Copy, word for word, the lines of the entries below between the one with "Liên hệ (121, 2425)" and the one with "[5 Cách nhận", inclusive, and leave out everything else.
[Opening Entries shown section]
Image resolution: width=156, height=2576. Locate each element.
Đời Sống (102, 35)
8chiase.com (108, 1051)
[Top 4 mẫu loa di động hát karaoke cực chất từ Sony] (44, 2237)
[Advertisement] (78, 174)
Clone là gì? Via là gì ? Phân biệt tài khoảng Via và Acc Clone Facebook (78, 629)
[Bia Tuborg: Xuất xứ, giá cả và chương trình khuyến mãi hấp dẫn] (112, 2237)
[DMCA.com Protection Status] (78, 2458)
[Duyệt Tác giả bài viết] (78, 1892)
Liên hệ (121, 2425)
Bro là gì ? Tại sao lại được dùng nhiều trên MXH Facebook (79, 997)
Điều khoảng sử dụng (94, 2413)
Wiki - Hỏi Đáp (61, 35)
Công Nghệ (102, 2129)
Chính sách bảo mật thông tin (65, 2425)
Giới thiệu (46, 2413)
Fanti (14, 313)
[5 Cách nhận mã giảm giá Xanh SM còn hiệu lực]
[Closing Entries shown section]
[Opening Entries shown section]
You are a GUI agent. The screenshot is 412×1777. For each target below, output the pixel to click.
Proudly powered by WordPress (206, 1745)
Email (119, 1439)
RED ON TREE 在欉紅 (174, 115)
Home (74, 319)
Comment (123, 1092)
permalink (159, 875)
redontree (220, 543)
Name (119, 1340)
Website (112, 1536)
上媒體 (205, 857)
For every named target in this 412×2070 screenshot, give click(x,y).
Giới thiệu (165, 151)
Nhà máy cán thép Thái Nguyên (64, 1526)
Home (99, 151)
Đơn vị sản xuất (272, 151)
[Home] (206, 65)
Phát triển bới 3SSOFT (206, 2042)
[Closing Entries shown section]
[Opening Entries shown section]
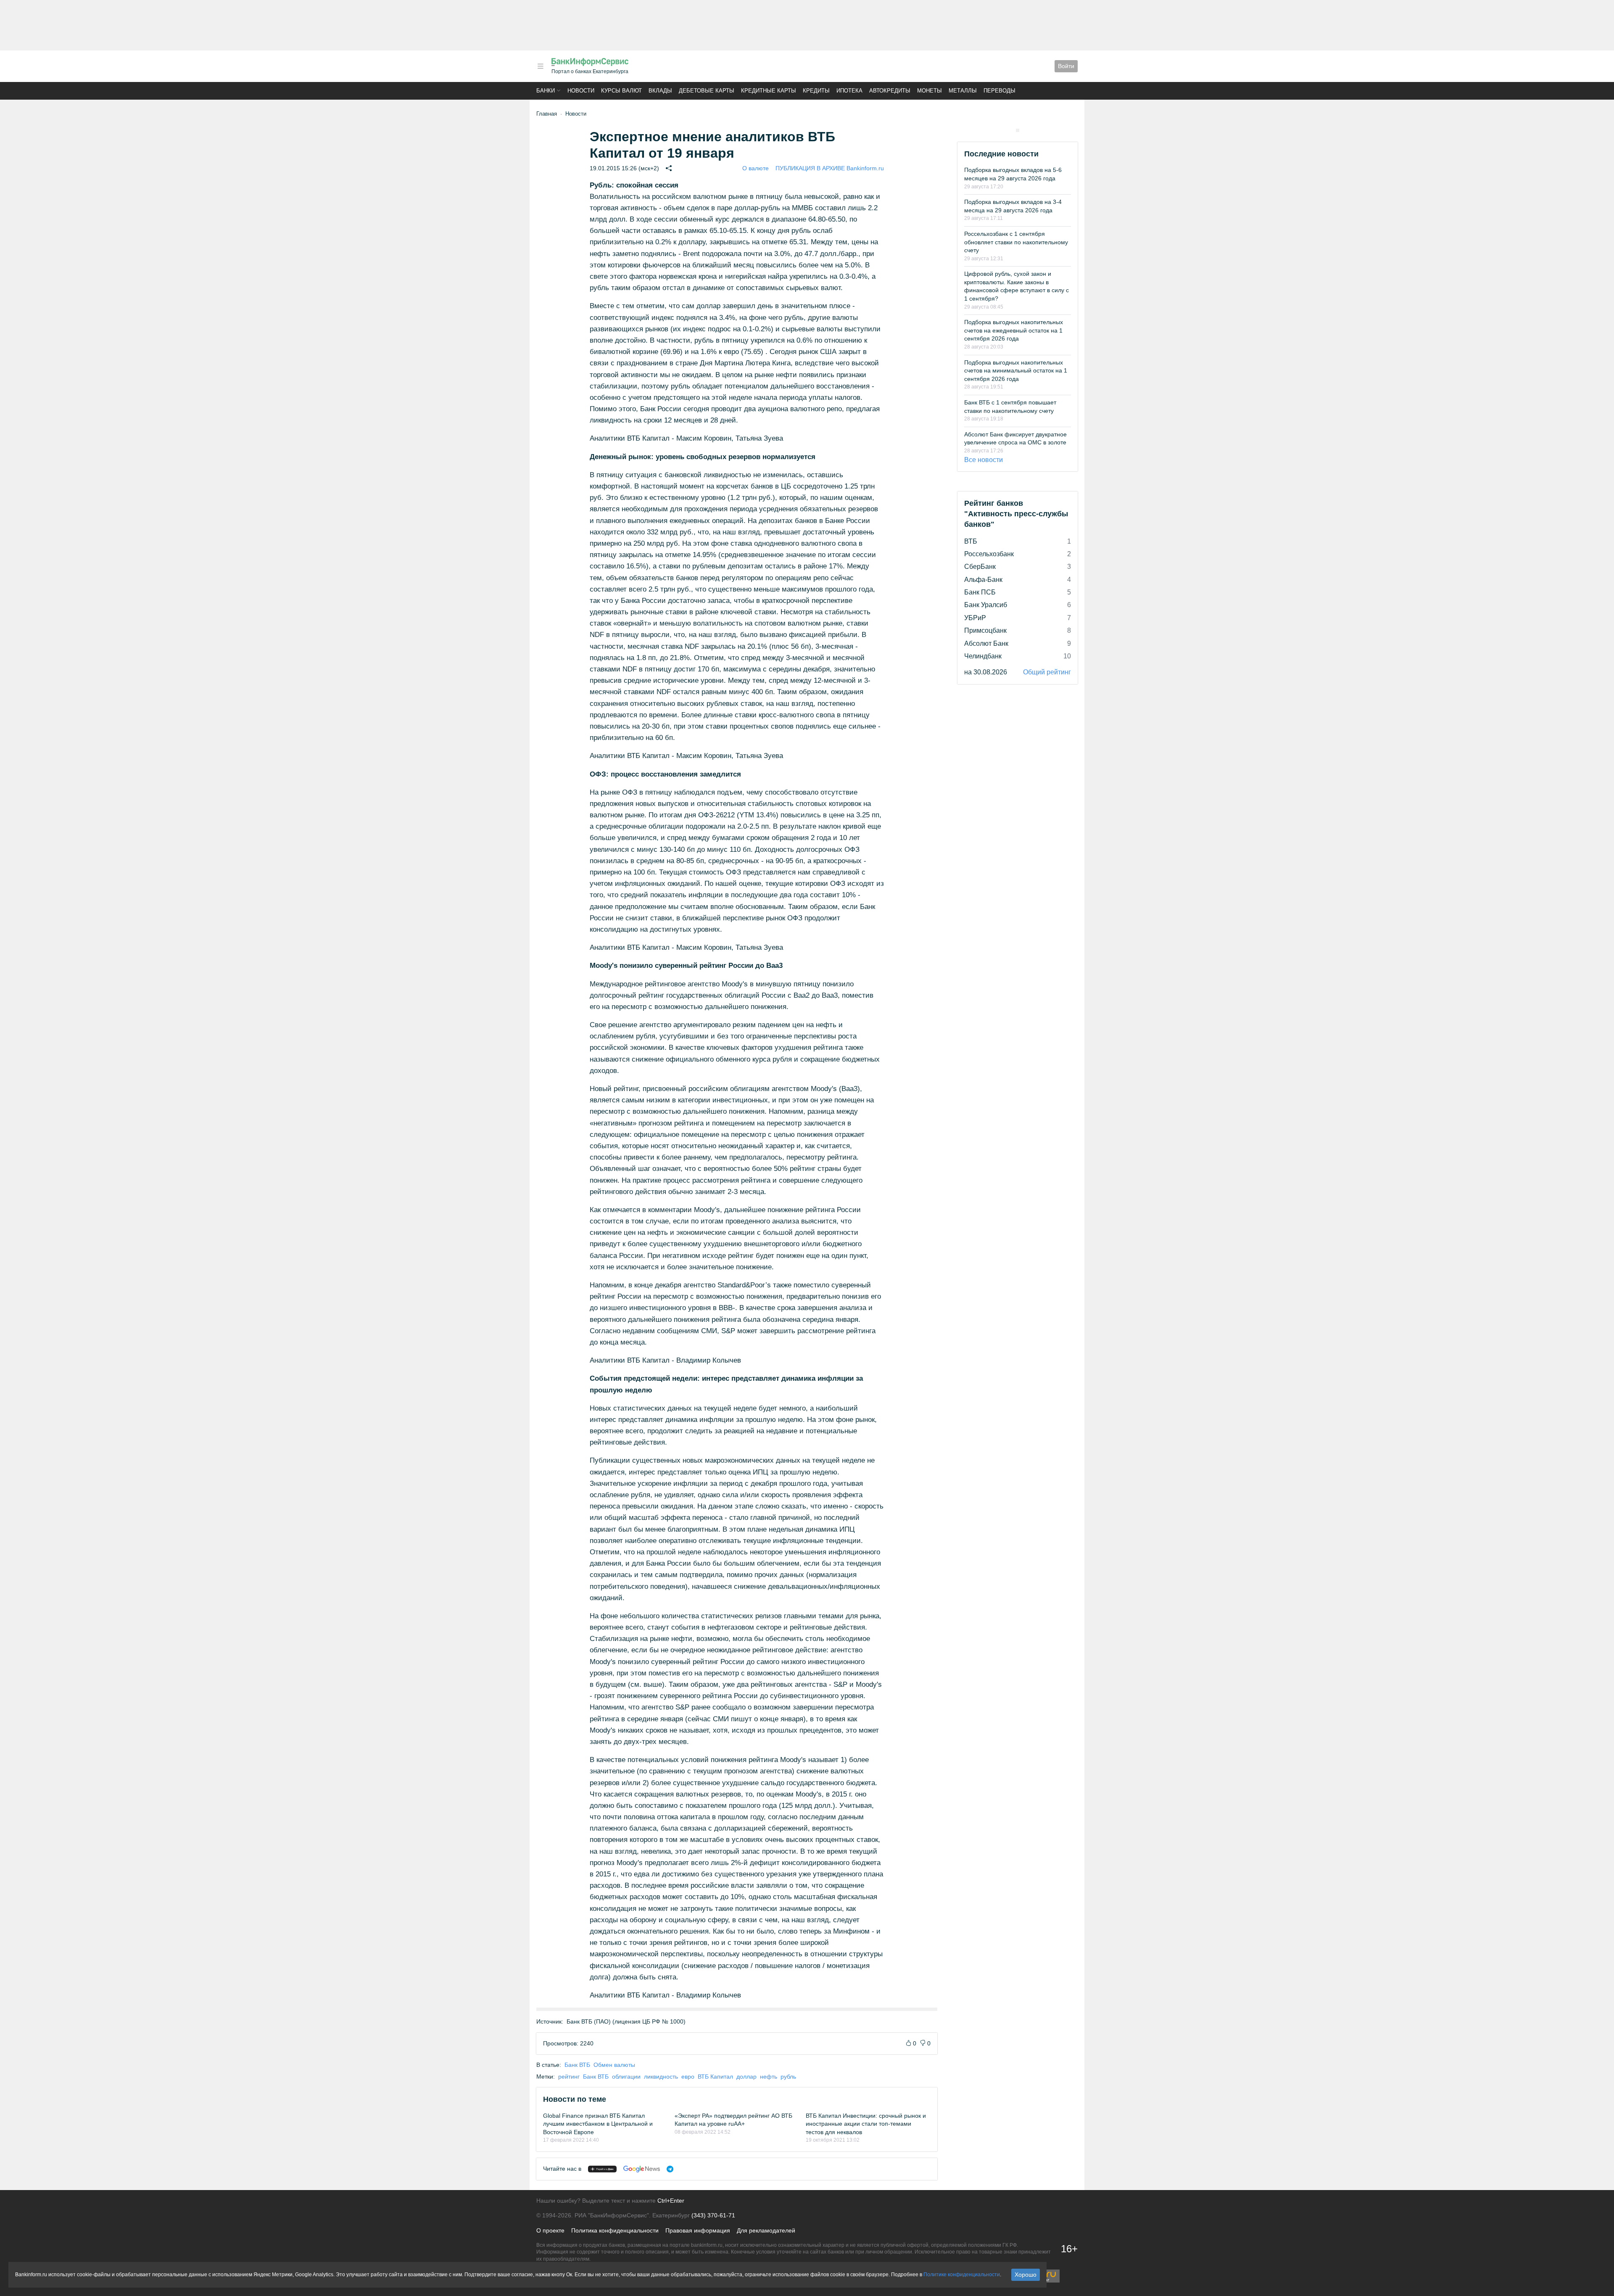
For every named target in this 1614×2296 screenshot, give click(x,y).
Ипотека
[Closing Entries shown section]
* Answer section:
Liên hệ (121, 2425)
Bro là gì ? Tại sao lại được dùng nhiều trên MXH Facebook (79, 997)
Điều khoảng sử dụng (94, 2413)
Wiki - Hỏi Đáp (61, 35)
Công Nghệ (102, 2129)
Chính sách bảo mật thông tin (65, 2425)
Giới thiệu (46, 2413)
Fanti (14, 313)
[5 Cách nhận mã giảm giá Xanh SM còn hiệu lực]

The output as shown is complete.